Her statement, however, ignores the fact that gasoline prices have risen over 50 percent since Biden has become President and residential electricity prices have risen 27 percent. It also ignores the high inflation that has resulted under Biden’s Presidency and the high borrowing costs that are limiting new development projects despite substantial subsidies for the administration’s favorite pet projects funded by American taxpayers.

If Biden were to proclaim a climate national emergency that would veto the extraction, processing and use of fossil fuels in the United States, the massive subsidies and mandates to support favored green industries such as solar, wind, electric vehicles and battery technologies would grow even more. According to the U.S. Energy Information Administration, subsidies for renewable energy producers more than doubled between 2016 and 2022, forming nearly half of all federal energy-related support in that period. The subsidies, via investment tax credits and other instruments mainly based on debt, made available in Biden’s Inflation Reduction Act of 2022 totaling over an estimated $1 trillion over the next ten years increases that number even more. There are also the hidden costs involved with the countless mandates to force “green” initiatives on the public.

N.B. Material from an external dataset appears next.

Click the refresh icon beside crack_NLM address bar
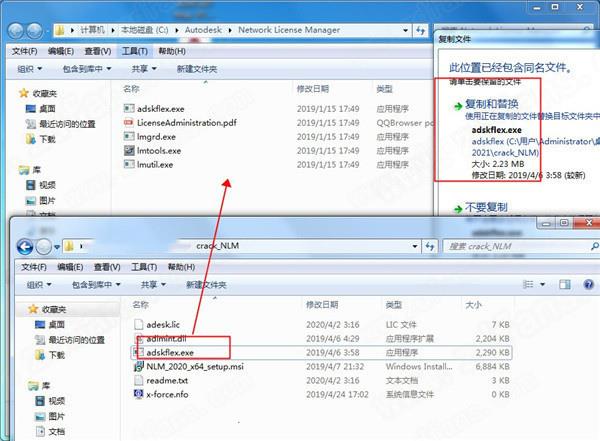The width and height of the screenshot is (600, 441). pyautogui.click(x=430, y=246)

Declaring a climate emergency would benefit China since China leads the world in providing batteries, solar panels, critical minerals and components of “green products.” Any plan to force Americans to buy Chinese products increases China’s carbon dioxide emissions as China burns 9 times as much coal as the United States and produces more carbon dioxide emissions than the United States, EU, and Japan combined. If President Biden was able to immediately stop all fossil energy use in the United states, the temperature impact would be a reduction in global temperatures of 0.173°C by 2100—a trifling amount.

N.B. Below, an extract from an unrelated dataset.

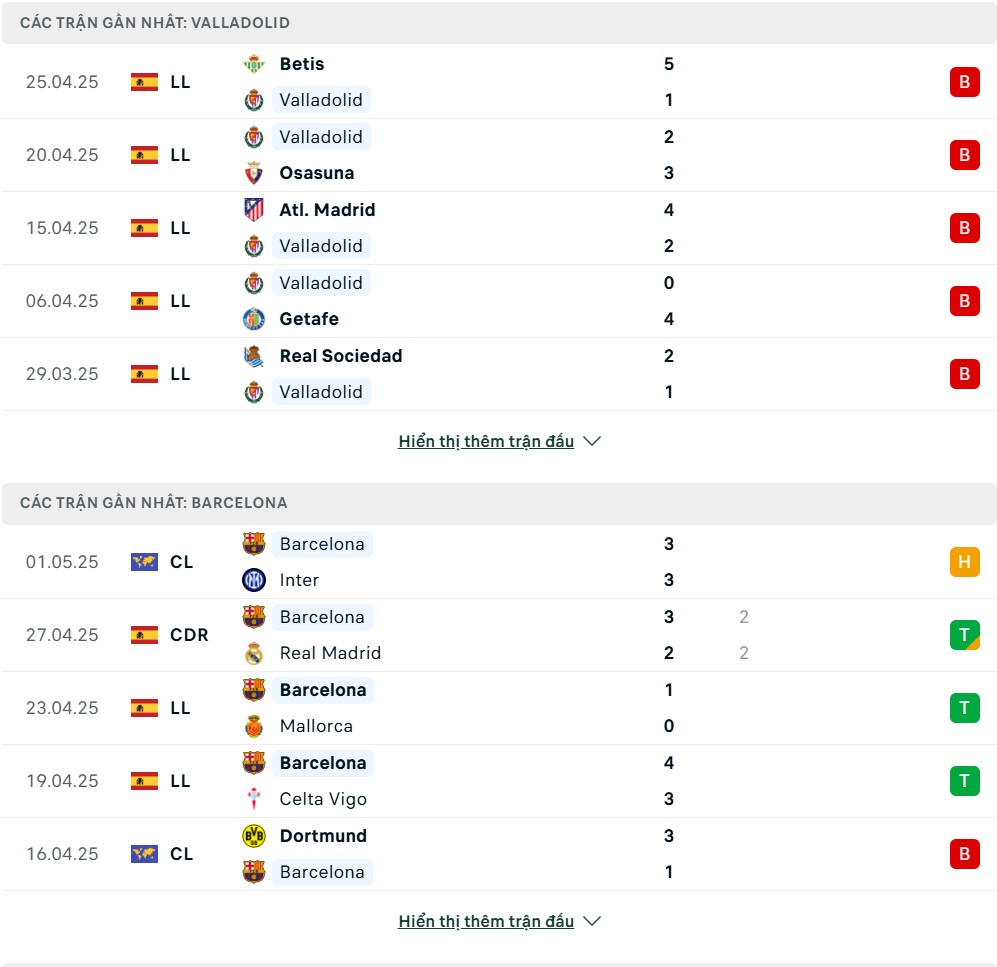This screenshot has height=967, width=997.
Task: Click the Champions League flag on 01.05.25
Action: [x=144, y=562]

Proclaiming a national emergency excuses executive authority from the constraints of the normal rule of law. It evades public opinion, the checks and balances of legislation, and the censure of constitutional impeachment. An emergency declaration allows the president to access funds from the Treasury even for purposes that Congress might have specifically rejected, taking away the House’s “power of the purse.” Thus, accountability to the people for the expenditure of their money, the Constitution’s safeguard for imposing popular will on government, is made redundant. Research by the Brennan Center for Justice catalogs 123 statutory authorities that become available to the president when he declares a national emergency.

Conclusion

President Biden has threatened to make climate a nation emergency several times where he would then be able to force major reductions on the production and distribution of fossil fuels. Most recently, such a proclamation would be to gain the support of the youth who see climate change as an issue. But such a draconian move would be an economic disaster as energy is the backbone of the economy. Biden and his White House staff are right in proclaiming that he has taken more action regarding the environment than any other President and those actions are costing American taxpayers trillions, most of which are being funded from increased national debt.